HiBench Sort Execution Time on 32 Worker Nodes / 768 Cores

sort ri hdd

HiBench TeraSort Execution Time on 32 Worker Nodes / 768 Cores

terasort ri hdd

Experimental Testbed: Each compute node in this cluster has two twelve-core Intel Xeon E5-2680v3 processors, 128GB DDR4 DRAM, and 320GB of local SSD with CentOS operating system. The network topology in this cluster is 56Gbps FDR InfiniBand with rack-level full bisection bandwidth and 4:1 oversubscription cross-rack bandwidth.

These experiments are performed on 32 Worker Nodes with a total of 768 maps and 768 reduces so that the job is run with full subscription on 768 Cores in the cluster. Spark is run in Standalone mode. Configuration used is spark_worker_memory=96GB, spark_worker_cores=24, spark_executor_instances=1, spark_driver_memory=2GB. SSD is used for Spark Local and Work data.

The RDMA-IB design improves the average job execution time of HiBench Sort by 18%-24% and HiBench TeraSort by 12%-19% compared to IPoIB (56Gbps).

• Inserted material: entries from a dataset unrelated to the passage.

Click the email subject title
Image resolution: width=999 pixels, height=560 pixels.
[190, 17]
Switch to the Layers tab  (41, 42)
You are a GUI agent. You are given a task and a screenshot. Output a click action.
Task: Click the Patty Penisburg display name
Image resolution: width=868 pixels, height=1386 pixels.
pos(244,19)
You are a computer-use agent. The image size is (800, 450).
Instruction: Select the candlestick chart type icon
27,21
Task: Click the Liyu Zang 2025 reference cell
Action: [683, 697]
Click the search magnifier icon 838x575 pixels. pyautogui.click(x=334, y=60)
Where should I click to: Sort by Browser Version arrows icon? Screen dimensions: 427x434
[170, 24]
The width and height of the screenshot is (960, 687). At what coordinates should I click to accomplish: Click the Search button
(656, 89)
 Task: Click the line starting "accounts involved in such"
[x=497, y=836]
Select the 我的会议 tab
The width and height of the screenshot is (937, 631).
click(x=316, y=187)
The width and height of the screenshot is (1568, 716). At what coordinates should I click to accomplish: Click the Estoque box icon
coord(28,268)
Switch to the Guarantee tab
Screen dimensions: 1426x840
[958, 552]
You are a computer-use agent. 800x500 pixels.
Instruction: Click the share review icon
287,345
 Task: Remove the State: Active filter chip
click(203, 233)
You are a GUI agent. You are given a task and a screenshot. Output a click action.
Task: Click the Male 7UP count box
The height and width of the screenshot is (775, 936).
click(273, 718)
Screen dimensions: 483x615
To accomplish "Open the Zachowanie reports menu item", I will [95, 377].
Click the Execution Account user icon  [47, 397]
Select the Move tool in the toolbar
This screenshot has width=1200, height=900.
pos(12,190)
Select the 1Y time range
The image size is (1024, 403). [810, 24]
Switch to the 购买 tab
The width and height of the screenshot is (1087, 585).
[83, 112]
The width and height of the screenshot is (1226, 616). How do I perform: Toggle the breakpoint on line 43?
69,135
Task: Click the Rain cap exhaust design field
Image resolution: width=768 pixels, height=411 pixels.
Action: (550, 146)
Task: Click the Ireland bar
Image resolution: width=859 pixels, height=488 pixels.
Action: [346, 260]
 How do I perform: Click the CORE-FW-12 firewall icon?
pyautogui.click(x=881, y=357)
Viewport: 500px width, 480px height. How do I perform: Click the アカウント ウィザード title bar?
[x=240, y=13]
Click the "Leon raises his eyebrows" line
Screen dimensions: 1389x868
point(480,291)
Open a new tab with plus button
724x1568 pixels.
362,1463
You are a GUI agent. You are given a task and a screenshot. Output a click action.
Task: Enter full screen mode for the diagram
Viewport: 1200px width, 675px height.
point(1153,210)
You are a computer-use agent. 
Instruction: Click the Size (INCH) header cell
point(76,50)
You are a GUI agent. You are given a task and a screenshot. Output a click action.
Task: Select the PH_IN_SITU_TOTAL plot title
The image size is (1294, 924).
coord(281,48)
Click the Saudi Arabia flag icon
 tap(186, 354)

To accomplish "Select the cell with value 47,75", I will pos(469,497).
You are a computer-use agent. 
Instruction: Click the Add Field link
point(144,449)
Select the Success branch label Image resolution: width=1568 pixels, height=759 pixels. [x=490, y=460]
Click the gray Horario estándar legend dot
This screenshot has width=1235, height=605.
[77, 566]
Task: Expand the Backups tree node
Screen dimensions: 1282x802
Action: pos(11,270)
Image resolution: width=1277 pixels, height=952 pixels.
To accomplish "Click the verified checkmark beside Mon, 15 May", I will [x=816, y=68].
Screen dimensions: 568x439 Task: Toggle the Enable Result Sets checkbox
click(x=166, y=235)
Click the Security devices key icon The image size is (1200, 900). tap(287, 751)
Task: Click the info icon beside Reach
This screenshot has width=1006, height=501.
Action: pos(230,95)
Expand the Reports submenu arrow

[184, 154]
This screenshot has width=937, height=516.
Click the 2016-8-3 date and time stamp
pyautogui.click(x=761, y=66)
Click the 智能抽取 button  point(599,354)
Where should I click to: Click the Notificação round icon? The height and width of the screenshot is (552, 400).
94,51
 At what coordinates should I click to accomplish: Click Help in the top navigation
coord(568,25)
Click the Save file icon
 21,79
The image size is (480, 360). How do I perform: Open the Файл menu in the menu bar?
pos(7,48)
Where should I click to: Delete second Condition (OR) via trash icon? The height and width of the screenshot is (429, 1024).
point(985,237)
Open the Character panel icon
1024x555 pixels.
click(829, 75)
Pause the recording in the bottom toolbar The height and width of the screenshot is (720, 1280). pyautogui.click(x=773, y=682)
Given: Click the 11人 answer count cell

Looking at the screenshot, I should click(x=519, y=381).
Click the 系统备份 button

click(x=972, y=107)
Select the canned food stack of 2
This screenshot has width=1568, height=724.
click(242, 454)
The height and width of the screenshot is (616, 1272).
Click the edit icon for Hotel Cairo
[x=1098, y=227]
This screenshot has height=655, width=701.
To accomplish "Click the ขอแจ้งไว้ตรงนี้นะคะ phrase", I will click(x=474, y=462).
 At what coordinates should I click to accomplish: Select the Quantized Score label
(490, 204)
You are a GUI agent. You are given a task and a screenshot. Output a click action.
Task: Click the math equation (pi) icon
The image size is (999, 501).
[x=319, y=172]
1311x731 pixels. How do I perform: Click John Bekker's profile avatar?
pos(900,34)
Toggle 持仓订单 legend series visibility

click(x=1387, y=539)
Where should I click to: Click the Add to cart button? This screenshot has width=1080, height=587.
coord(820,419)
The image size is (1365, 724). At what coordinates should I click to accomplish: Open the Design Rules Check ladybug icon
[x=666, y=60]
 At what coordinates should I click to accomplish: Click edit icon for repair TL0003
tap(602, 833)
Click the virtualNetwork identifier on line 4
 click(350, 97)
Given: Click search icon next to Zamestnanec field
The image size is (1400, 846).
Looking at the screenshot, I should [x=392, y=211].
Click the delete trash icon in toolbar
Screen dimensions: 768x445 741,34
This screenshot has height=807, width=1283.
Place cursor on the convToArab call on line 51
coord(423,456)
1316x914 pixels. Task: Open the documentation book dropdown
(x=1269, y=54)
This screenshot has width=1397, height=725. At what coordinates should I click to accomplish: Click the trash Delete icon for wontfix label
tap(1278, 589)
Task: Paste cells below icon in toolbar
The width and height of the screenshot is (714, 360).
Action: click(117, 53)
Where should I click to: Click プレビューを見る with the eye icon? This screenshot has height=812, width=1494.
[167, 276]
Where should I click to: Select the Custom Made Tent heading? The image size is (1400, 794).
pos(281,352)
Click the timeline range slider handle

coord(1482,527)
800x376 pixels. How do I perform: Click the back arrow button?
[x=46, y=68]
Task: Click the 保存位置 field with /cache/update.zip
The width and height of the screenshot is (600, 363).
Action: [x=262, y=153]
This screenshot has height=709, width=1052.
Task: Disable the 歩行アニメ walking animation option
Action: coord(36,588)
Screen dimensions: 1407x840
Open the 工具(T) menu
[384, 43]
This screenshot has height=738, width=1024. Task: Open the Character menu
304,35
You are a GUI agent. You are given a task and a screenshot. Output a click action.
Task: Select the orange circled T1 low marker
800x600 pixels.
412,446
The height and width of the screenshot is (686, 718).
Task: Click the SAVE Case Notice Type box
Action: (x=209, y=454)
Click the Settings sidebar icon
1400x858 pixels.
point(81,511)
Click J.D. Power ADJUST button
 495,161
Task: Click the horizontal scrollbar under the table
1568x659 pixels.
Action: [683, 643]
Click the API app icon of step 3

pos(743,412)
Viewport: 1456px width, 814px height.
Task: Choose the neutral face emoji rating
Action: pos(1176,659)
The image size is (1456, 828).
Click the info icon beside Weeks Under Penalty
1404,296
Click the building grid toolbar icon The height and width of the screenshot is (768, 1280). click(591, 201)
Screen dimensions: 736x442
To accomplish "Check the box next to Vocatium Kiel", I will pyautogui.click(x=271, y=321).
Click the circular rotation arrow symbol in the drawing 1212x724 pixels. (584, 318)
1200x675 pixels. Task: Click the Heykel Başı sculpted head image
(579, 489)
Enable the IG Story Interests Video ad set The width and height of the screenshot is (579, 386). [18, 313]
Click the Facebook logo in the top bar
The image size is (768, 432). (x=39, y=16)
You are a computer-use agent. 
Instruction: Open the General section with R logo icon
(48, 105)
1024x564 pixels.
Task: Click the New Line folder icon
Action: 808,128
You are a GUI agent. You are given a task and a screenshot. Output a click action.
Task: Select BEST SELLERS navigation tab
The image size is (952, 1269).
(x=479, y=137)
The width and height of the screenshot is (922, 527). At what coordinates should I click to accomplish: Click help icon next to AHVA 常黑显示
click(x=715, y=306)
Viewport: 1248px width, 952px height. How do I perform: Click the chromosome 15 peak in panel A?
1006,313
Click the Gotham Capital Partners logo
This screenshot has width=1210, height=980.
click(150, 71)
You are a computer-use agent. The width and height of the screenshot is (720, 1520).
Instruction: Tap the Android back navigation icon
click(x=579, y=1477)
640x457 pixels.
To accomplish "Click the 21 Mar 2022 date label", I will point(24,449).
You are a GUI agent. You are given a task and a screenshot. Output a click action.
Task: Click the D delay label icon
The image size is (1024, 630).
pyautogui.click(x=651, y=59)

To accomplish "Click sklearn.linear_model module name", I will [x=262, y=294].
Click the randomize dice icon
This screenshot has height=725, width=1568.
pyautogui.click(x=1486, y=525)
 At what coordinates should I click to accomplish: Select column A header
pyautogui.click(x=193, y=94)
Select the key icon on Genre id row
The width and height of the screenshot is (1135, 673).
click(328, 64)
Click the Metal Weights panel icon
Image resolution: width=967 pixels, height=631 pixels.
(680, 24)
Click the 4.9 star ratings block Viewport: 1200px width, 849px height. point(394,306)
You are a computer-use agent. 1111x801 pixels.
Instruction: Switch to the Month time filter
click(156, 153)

HiBench Sort Execution Time on 8 Worker Nodes / 192 Cores

sort ri ssd

HiBench TeraSort Execution Time on 8 Worker Nodes / 192 Cores

terasort ri ssd

Experimental Testbed: Each compute node in this cluster has two twelve-core Intel Xeon E5-2680v3 processors, 128GB DDR4 DRAM, and 320GB of local SSD with CentOS operating system. The network topology in this cluster is 56Gbps FDR InfiniBand with rack-level full bisection bandwidth and 4:1 oversubscription cross-rack bandwidth.

These experiments are performed on 8 Worker Nodes with a total of 192 maps and 192 reduces so that the job is run with full subscription on 192 Cores in the cluster. Configuration used is spark_worker_memory=96GB, spark_worker_cores=24, spark_executor_instances=1, spark_driver_memory=2GB. SSD is used for Spark Local and Work data.

The RDMA-IB design improves the average job execution time of HiBench Sort by 17%-23% and HiBench TeraSort by 8%-13% compared to IPoIB (56Gbps).